The most common barrier to patentability is that your invention or idea would be obvious to a person familiar with the technology relevant to the subject matter. However everything is obvious with hindsight. So how do you determine – “is it patentable?”
There are various categories or fact patterns that, if established, make an invention obvious. Note the qualification that the facts must be established in order to reject your invention as merely obvious in view of known facts. This is the burden that must be met by a patent examiner.
Factors of obviousness are:
- (A) Combining prior art elements according to known methods to yield predictable results;
- (B) Simple substitution of one known element for another to obtain predictable results;
- (C) Use of known technique to improve similar devices (methods, or products) in the same way;
- (D) Applying a known technique to a known device (method, or product) ready for improvement to yield predictable results;
- (E) “Obvious to try” – choosing from a finite number of identified, predictable solutions, with a reasonable expectation of success;
- (F) Known work in one field of endeavor may prompt variations of it for use in either the same field or a different one based on design incentives or other market forces if the variations are predictable to one of ordinary skill in the art;
- (G) Some teaching, suggestion, or motivation in the prior art that would have led one of ordinary skill to modify the prior art reference or to combine prior art reference teachings to arrive at the claimed invention.
Note that the above factors (established by the US Patent Office) all require an element of “predictability” or “reasonable expectation of success”. Alternatively, there must have existed some “teaching, suggestion or motivation” in the prior art that would have hinted that the new combination would be achieve success. (This is a variation of predictability.)
The question – Is it patentable? thus morphs into – Is it obvious?
There is no bright line test. Every case is fact dependent. However the patent examiner has the burden to establish and articulate an explicit written and fact based reason for justifying rejection of your invention as obvious. You will then have an opportunity to challenge the examiner’s assertion.
In describing your invention, try to focus on the unexpected (not predictable) results or benefits. Especially valuable would be references to prior art or known technology that would suggest your invention wouldn’t achieve the result or performance.
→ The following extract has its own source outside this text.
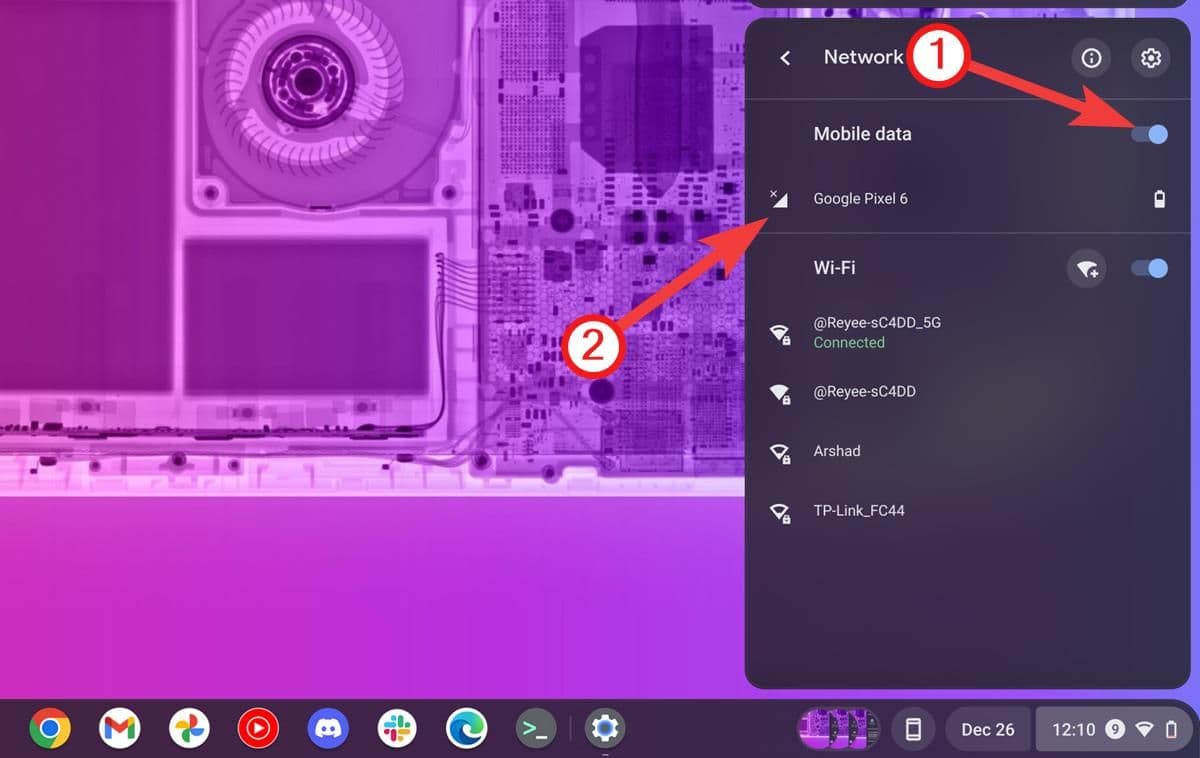Launch Gmail from the shelf
1200x758 pixels.
(x=119, y=729)
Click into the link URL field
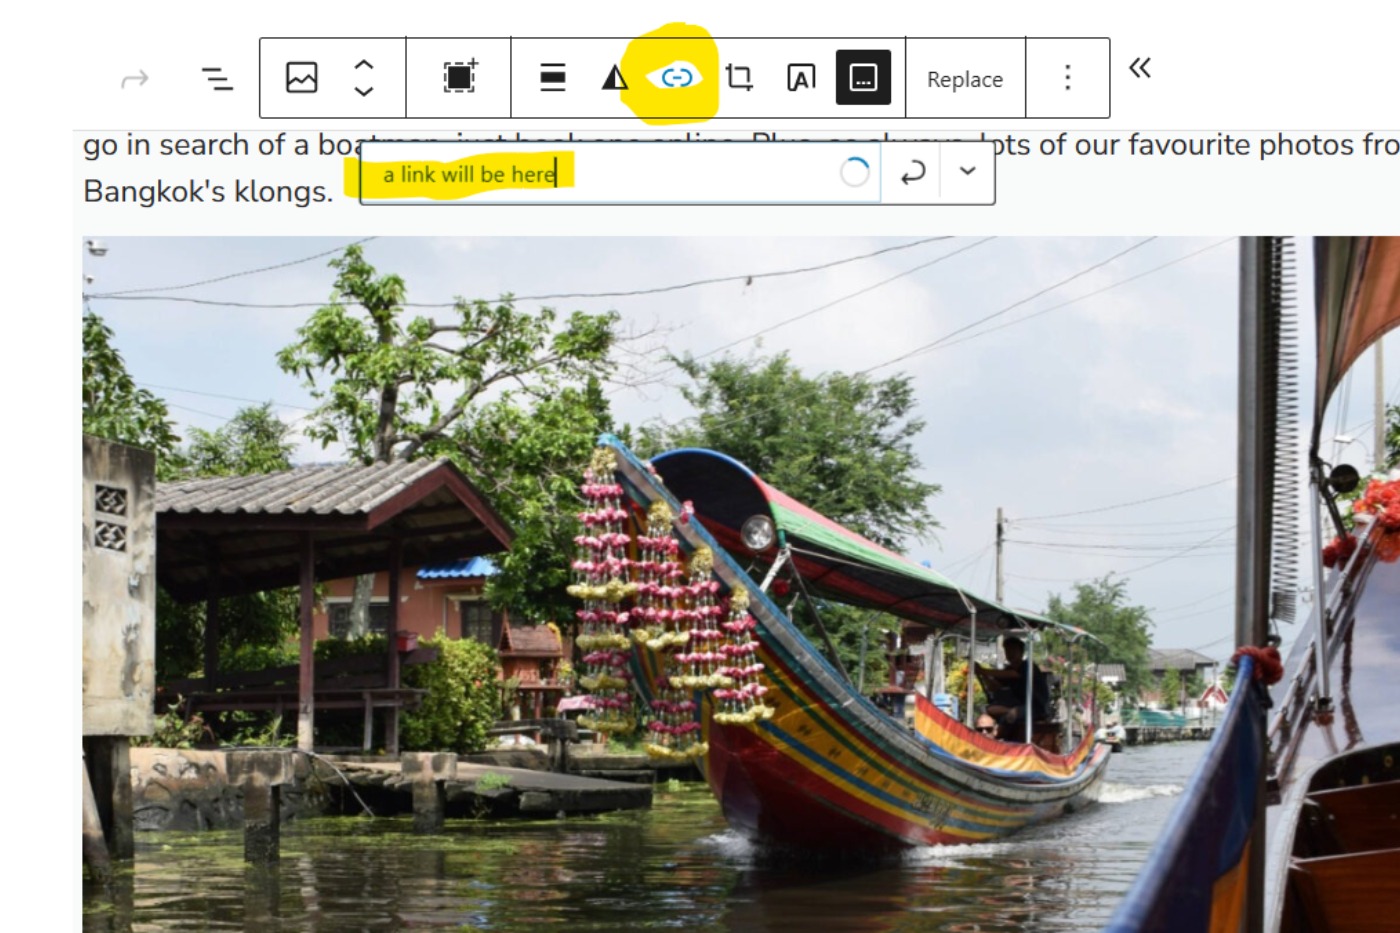Viewport: 1400px width, 933px height. click(x=600, y=174)
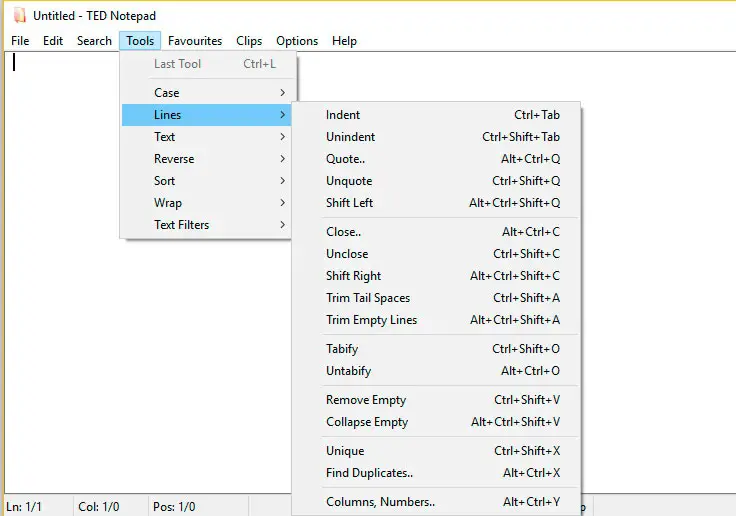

Remember that known technology must be in the same technical field as your invention or be directed to the same problem that your invention is solving to justify a claim of “mere obviousness”. Non-analogous art cannot be the justification for rejecting your invention as “obvious”.
It is not possible to fully discuss the topic in this forum. However this post does explore the issue and points out important questions to ask. It also suggests things that should be emphasized in the specification (written description) of your patent application.